- WORK TO COMPLETE:
[A] In the passage on HJR-192 and the gold clause, on what date did Congress enact HJR-192?
[B] Could you put this sentence from the passage on HJR-192 and the gold clause into Spanish: "Prior to 1933, Federal Reserve notes were used for inter-bank transfers."

- SOURCE PASSAGE:
31 USC 315B provided that: "No gold shall after January 30, 1934, be coined, and no gold coin shall after January 30, 1934, be paid out or delivered by the United States; provided however, that coinage may continue to be executed by the mints of the United States for foreign countries". This exception was necessary because foreign countries, being recognized or sovereign, could not be held to the internal public policy of the United States. HJR-192 was binding only upon those individuals who were beneficiaries of public policy; that being the privilege of limited liability for payment of debt arising out of participation in the Federal Reserve Public Credit System.


Which brings up of course again arguments later on in 1933, of HJR 192. and if I may quote (again)..


On June 5, 1933, Congress enacted HJR-192 to suspend the gold standard and to abrogate the gold clause. This resolution declared that "Whereas the holding or dealing in gold affect the public interest, and are therefore subject to proper regulation and restriction; and whereas the existing emergency has disclosed that provisions of obligations which purport to give the obligee a right to require payment in gold or a particular kind of coin or currency. . . are inconsistent with the declared policy of congress. . . in the payment of debts.

This resolution declared that any obligation requiring "payment in gold or a particular kind of coin or currency, or in an amount in money policy; and . . . Every obligation heretofore or hereafter incurred, shall be discharged upon payment, dollar for dollar, in any coin or currency which at the time of payment is legal tender for public and private debts."

A farm control bill around the same time period had attached to it a clause making Federal Reserve notes legal tender. In 1937, the Supreme Court struck down the Farm Control Act, thus carrying with it the legal tender status of Federal Reserve notes. Prior to 1933, Federal Reserve notes were used for inter-bank transfers. Around 1945, Congress passed a bill which called for the withdrawl of Federal Reserve notes from public circulation; but, they are still with us. . . *NOTE that the words do not talk about "payment" of debt, but clearly states that "Every Obligation . . . Shall be discharged."

- DATA ENTRIES:
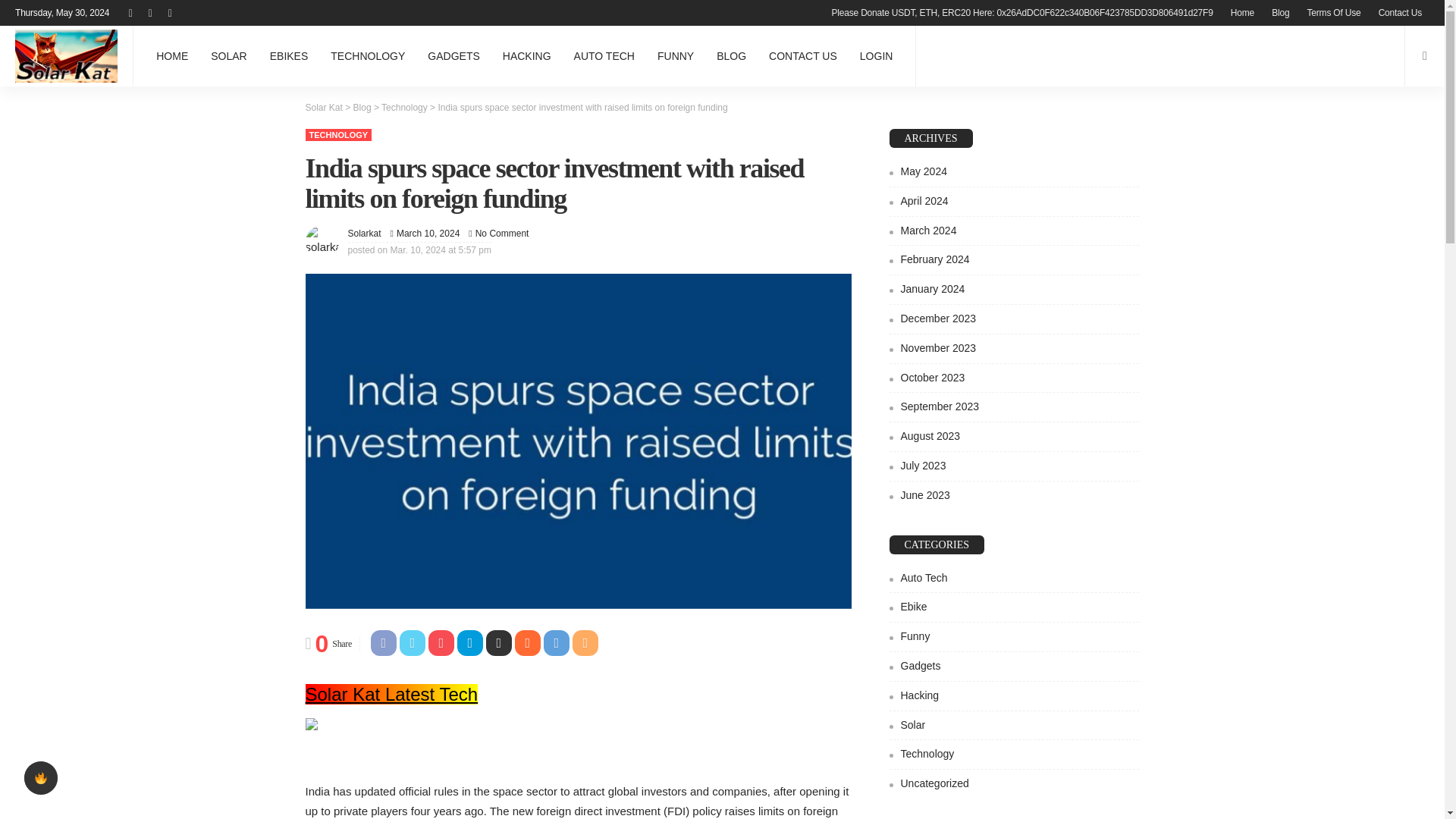
Blog (1280, 12)
Solar Kat (65, 55)
Contact Us (1400, 12)
Go to Blog. (362, 107)
SOLAR (228, 55)
AUTO TECH (604, 55)
Technology (337, 134)
Terms Of Use (1334, 12)
FUNNY (675, 55)
Home (1242, 12)
GADGETS (453, 55)
HACKING (527, 55)
HOME (171, 55)
TECHNOLOGY (367, 55)
Given the description of an element on the screen output the (x, y) to click on. 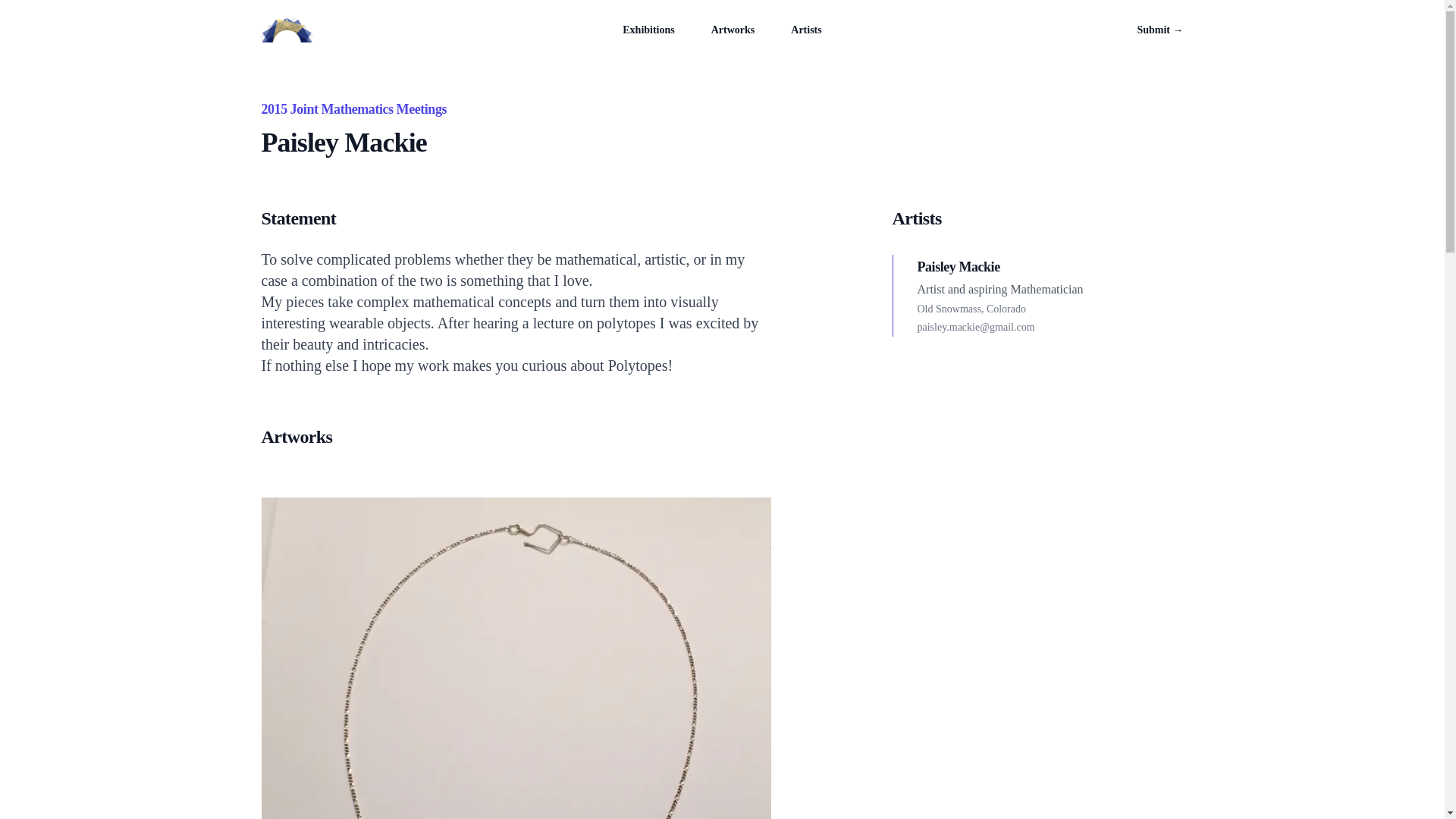
Mathematical Art Galleries (285, 29)
Artists (805, 30)
Artworks (733, 30)
2015 Joint Mathematics Meetings (353, 109)
Exhibitions (648, 30)
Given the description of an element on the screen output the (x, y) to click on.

- RESULTS OF THE EXERCISE:
[A] June 5, 1933.

[B] Antes de 1933, los billetes de la Reserva Federal se usaban para transferencias interbancarias.